Metastatic colorectal cancer indicates that the cancer has spread from the colon or rectum to distant sites in the body. Bevacizumab is an anti-cancer drug that blocks the formation of new blood vessels needed for the cancer to grow and spread. Combined with chemotherapy it is a standard first treatment option for patients with metastatic colorectal cancer.

Cancer can continue to progress despite this first treatment strategy and a change of treatment is often required. It is not known whether it is safe and effective for patients to continue taking or reintroduce bevacizumab as part of a second treatment strategy. 

This study included 184 patients with metastatic colorectal cancer. All patients had previously been treated with chemotherapy plus bevacizumab. Patients were divided into 2 groups, group 1 switched chemotherapy drug and group 2 switched chemotherapy and took bevacizumab. The chemotherapy used was either mFOLFOX6 (5-fluorouracil [Efudex], leucovorin, oxaliplatin [Eloxatin]) or FOLFIRI (5-fluorouracil, leucovorin, irinotecan [Camptosar]), depending on which option patients had used first. 66% of patients took FOLFOX and 34% of patients took FOLFIRI In both groups.

After 18 months the cancer had progressed for 99% of patients. The average time till it progressed was 5 months for group 1 and 6.8 month for group 2. Patients in group 1 had a 30% higher risk of earlier progression than patients in group 2. Patients in group 2 tended to have longer overall survival times (time from treatment until death from any cause).
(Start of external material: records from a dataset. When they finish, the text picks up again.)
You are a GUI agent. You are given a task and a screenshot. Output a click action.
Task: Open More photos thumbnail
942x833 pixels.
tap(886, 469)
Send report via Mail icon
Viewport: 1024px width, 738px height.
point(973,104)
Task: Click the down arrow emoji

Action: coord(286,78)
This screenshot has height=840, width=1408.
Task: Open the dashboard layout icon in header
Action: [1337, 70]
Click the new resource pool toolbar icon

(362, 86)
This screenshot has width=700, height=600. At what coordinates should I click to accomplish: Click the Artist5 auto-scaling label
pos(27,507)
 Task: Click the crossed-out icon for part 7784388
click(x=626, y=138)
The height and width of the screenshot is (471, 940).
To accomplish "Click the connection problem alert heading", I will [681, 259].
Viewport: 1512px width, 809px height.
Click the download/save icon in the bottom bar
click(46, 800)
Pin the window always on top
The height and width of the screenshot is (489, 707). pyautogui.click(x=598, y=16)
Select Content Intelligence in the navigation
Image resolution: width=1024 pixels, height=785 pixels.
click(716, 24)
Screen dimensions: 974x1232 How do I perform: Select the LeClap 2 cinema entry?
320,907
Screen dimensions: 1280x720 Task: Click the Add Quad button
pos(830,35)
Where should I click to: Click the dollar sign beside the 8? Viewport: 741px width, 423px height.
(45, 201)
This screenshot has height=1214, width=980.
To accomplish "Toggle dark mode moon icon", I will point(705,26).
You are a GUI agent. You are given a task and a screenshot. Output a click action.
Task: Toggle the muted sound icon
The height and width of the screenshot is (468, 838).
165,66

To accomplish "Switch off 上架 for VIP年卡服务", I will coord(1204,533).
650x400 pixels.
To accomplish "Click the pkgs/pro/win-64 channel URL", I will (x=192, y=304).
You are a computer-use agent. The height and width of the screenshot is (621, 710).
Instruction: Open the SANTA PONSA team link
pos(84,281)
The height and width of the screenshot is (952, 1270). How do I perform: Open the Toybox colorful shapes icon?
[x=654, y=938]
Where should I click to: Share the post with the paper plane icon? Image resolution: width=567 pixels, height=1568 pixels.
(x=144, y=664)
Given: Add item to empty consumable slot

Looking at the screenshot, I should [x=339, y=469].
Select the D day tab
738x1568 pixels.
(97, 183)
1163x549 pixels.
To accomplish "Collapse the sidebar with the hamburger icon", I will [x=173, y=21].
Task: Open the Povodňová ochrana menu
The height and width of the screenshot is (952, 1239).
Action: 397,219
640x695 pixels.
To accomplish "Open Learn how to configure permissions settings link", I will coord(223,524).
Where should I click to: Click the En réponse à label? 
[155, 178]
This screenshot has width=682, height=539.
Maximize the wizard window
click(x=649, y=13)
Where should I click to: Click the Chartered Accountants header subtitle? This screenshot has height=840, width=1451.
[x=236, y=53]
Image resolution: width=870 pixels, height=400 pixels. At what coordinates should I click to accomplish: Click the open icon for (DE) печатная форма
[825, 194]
Patients in group 1 had a 23% increased risk of a shorter overall survival than group 2.

50% of patients in group 2 had stopped taking bevacizumab for at least 3 months before reintroducing it. There was no difference in timing of progression for patients who had continued bevacizumab, compared to patients who had a break in treatment.

There were slightly more minor adverse event in the bevacizumab group. Adverse events included high blood pressure, bleeding and excess protein in urine samples. There were no differences in the numbers of moderate to severe adverse events.

This study concluded that continuation or reintroduction of bevacizumab with a second chemotherapy drug improves patient outcome. They suggest that the results support its use for treatment of metastatic colorectal cancer in future.